▸ **Text**
Robin: So I made myself a promise to stop complaining about them. I was married once upon a time and my partner worked for Teach for America. She was a city director and that was where my non-favourable opinion started.
It’s this copy-paste thing, where they picked it up from there and pasted it all over the world – white graduates from Harvard, Stanford and Yale, in order to help the poor become a fellow. But the fact of the matter is you are carrying a particular curriculum, you are carrying a particular perspective when you go into the classroom and you are still teaching them that Columbus is a hero and you are still celebrating slavery.
I have a kid in the NGO who got a scholarship to a university in the UK. So many schools in India rejected her, a lot of schools started by Teach For India graduates because she is not really caught up and stuff. You don’t need to catch up to people – you are who you are and this girl spent six months in the US in this program where what they do is teach you one on one and passed in eighth-grade level maths.

▸ **Exercise tasks**
1. In the interview excerpt, what position did Robin's former partner hold at Teach for America?
2. List every university the interview excerpt names.
The items that come next are separate material unrelated to the interview excerpt.

Collected data entries:
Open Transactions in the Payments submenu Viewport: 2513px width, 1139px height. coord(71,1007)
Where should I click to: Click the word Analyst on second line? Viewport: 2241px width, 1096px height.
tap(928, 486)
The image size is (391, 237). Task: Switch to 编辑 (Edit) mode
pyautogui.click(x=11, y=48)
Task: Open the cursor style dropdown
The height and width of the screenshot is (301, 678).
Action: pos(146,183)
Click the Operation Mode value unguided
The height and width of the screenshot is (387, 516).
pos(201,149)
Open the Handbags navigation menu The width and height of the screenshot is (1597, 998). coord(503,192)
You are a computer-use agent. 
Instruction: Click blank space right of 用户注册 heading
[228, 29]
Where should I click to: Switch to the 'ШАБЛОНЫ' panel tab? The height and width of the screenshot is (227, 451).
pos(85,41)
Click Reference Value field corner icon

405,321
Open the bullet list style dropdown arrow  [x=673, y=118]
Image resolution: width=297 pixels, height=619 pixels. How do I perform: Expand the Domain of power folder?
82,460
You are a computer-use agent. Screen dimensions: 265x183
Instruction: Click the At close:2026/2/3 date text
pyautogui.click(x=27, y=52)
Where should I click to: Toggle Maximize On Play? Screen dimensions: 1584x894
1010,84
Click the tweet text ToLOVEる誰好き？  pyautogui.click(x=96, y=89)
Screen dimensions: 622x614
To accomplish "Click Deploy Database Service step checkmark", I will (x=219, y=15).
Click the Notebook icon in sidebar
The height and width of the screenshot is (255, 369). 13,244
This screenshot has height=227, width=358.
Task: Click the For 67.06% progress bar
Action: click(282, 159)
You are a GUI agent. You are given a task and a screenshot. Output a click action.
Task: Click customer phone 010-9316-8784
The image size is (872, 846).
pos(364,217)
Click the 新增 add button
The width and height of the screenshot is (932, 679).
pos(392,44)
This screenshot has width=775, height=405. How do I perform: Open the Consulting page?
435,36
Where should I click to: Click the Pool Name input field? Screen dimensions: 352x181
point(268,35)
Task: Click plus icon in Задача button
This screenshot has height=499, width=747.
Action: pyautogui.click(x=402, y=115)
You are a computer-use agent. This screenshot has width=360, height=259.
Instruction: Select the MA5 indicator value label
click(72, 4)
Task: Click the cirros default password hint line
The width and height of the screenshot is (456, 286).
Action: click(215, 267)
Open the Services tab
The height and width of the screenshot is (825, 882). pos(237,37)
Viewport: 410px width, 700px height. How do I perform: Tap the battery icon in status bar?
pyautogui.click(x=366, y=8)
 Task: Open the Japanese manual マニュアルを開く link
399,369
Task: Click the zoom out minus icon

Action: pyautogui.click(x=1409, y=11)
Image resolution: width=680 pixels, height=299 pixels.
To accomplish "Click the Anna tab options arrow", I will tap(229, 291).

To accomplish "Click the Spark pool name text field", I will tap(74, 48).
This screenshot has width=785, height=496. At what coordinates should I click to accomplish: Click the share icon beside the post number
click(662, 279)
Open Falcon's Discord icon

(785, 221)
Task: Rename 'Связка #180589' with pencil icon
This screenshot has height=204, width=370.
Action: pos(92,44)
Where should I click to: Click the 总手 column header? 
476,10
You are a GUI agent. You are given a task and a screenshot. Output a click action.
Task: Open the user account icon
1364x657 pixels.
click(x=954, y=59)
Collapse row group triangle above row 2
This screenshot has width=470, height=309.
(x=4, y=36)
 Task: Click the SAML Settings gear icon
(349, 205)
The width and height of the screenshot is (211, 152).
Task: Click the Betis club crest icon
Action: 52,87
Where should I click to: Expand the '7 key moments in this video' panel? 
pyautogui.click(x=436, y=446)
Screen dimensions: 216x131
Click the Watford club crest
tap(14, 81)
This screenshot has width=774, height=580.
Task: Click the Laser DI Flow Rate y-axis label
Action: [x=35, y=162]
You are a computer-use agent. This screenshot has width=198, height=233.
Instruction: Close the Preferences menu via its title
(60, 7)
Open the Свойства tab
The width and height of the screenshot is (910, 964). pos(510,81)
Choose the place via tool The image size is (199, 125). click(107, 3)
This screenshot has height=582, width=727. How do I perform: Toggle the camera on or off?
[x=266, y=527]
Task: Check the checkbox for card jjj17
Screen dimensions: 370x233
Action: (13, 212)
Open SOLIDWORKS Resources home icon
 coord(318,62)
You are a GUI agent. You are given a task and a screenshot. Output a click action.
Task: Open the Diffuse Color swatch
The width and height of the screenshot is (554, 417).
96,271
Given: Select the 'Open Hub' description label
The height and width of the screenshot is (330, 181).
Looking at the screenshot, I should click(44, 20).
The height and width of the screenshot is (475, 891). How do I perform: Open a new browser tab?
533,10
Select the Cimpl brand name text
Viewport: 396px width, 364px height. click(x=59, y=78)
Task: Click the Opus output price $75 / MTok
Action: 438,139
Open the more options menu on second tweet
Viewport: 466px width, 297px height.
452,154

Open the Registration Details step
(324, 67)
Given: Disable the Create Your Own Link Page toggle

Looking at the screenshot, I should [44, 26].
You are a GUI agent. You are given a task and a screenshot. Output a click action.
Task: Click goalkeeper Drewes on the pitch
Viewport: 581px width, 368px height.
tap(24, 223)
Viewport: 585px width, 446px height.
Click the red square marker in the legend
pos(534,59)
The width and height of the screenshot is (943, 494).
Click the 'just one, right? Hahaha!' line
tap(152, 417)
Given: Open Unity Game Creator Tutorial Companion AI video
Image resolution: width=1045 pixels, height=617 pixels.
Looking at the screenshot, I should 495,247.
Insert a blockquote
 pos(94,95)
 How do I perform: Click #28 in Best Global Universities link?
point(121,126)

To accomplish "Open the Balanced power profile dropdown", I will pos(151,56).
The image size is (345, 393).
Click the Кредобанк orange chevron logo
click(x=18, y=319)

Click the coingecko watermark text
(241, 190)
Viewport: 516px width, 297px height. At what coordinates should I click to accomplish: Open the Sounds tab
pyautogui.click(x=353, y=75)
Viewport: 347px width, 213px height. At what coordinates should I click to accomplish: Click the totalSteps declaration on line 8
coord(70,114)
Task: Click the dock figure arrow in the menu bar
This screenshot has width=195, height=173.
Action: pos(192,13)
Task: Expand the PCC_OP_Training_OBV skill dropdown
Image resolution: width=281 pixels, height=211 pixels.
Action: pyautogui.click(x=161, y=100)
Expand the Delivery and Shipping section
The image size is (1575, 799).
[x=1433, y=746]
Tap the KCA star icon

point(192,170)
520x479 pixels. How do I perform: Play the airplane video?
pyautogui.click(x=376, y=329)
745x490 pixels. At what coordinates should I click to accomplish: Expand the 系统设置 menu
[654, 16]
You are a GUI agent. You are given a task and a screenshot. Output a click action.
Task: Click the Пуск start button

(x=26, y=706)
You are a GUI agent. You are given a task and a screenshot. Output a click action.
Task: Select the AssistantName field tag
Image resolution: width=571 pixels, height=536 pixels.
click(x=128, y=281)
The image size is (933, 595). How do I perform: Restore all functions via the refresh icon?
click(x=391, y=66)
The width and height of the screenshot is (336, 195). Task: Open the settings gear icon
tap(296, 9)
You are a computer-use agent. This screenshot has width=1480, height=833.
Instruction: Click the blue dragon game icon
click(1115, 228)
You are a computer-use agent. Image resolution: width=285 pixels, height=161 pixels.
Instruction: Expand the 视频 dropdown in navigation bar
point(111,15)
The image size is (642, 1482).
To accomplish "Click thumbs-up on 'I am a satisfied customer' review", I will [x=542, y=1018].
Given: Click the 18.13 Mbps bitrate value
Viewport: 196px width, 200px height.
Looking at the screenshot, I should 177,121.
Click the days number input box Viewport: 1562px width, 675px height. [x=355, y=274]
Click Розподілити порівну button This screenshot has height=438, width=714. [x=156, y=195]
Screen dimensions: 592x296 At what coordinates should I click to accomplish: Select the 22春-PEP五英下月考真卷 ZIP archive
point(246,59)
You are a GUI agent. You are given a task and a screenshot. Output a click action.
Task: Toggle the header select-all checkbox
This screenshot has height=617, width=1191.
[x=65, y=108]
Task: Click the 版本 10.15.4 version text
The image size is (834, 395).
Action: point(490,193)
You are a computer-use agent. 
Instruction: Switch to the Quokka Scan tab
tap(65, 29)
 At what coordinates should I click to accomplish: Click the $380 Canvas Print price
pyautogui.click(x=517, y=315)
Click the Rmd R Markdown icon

▸ **Task-by-task solutions**
1. She was a city director.

2. Harvard, Stanford, Yale